▸ INSTRUCTIONS TO FOLLOW
What you return must match the records exactly.

▸ RECORDS FOR THIS EXERCISE
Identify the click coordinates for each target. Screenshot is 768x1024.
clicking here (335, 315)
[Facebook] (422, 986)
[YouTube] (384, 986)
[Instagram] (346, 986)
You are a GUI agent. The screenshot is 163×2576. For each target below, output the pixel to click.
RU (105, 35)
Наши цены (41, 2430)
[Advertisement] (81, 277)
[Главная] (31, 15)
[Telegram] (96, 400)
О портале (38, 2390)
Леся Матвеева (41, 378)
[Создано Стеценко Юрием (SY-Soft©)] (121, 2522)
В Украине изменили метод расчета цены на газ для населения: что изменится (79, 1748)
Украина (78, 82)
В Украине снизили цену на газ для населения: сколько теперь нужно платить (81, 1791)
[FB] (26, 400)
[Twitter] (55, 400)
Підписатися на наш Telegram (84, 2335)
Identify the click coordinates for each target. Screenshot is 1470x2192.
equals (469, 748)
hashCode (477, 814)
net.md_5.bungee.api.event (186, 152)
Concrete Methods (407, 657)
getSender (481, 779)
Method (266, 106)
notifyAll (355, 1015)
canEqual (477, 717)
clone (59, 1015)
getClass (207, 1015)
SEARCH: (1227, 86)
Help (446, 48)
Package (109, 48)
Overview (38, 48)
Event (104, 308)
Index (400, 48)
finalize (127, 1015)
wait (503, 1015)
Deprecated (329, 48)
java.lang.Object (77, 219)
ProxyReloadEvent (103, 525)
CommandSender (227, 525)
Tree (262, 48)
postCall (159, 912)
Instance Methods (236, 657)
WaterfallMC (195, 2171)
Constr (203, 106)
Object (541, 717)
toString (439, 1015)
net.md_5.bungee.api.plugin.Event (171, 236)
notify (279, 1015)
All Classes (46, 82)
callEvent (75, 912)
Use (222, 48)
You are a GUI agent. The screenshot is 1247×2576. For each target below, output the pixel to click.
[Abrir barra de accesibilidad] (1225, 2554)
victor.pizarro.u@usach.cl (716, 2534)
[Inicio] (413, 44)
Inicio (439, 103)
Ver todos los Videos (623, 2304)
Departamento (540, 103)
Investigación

▸ ANSWER BOX
Identify the click coordinates for each target. Screenshot is 768x1024.
clicking here (335, 315)
[Facebook] (422, 986)
[YouTube] (384, 986)
[Instagram] (346, 986)
You are a GUI agent. The screenshot is 163×2576. For each target below, output the pixel to click.
RU (105, 35)
Наши цены (41, 2430)
[Advertisement] (81, 277)
[Главная] (31, 15)
[Telegram] (96, 400)
О портале (38, 2390)
Леся Матвеева (41, 378)
[Создано Стеценко Юрием (SY-Soft©)] (121, 2522)
В Украине изменили метод расчета цены на газ для населения: что изменится (79, 1748)
Украина (78, 82)
В Украине снизили цену на газ для населения: сколько теперь нужно платить (81, 1791)
[FB] (26, 400)
[Twitter] (55, 400)
Підписатися на наш Telegram (84, 2335)
Identify the click coordinates for each target. Screenshot is 1470x2192.
equals (469, 748)
hashCode (477, 814)
net.md_5.bungee.api.event (186, 152)
Concrete Methods (407, 657)
getSender (481, 779)
Method (266, 106)
notifyAll (355, 1015)
canEqual (477, 717)
clone (59, 1015)
getClass (207, 1015)
SEARCH: (1227, 86)
Help (446, 48)
Package (109, 48)
Overview (38, 48)
Event (104, 308)
Index (400, 48)
finalize (127, 1015)
wait (503, 1015)
Deprecated (329, 48)
java.lang.Object (77, 219)
ProxyReloadEvent (103, 525)
CommandSender (227, 525)
Tree (262, 48)
postCall (159, 912)
Instance Methods (236, 657)
WaterfallMC (195, 2171)
Constr (203, 106)
Object (541, 717)
toString (439, 1015)
net.md_5.bungee.api.plugin.Event (171, 236)
notify (279, 1015)
All Classes (46, 82)
callEvent (75, 912)
Use (222, 48)
You are a GUI agent. The screenshot is 1247×2576. For each target below, output the pixel to click.
[Abrir barra de accesibilidad] (1225, 2554)
victor.pizarro.u@usach.cl (716, 2534)
[Inicio] (413, 44)
Inicio (439, 103)
Ver todos los Videos (623, 2304)
Departamento (540, 103)
Investigación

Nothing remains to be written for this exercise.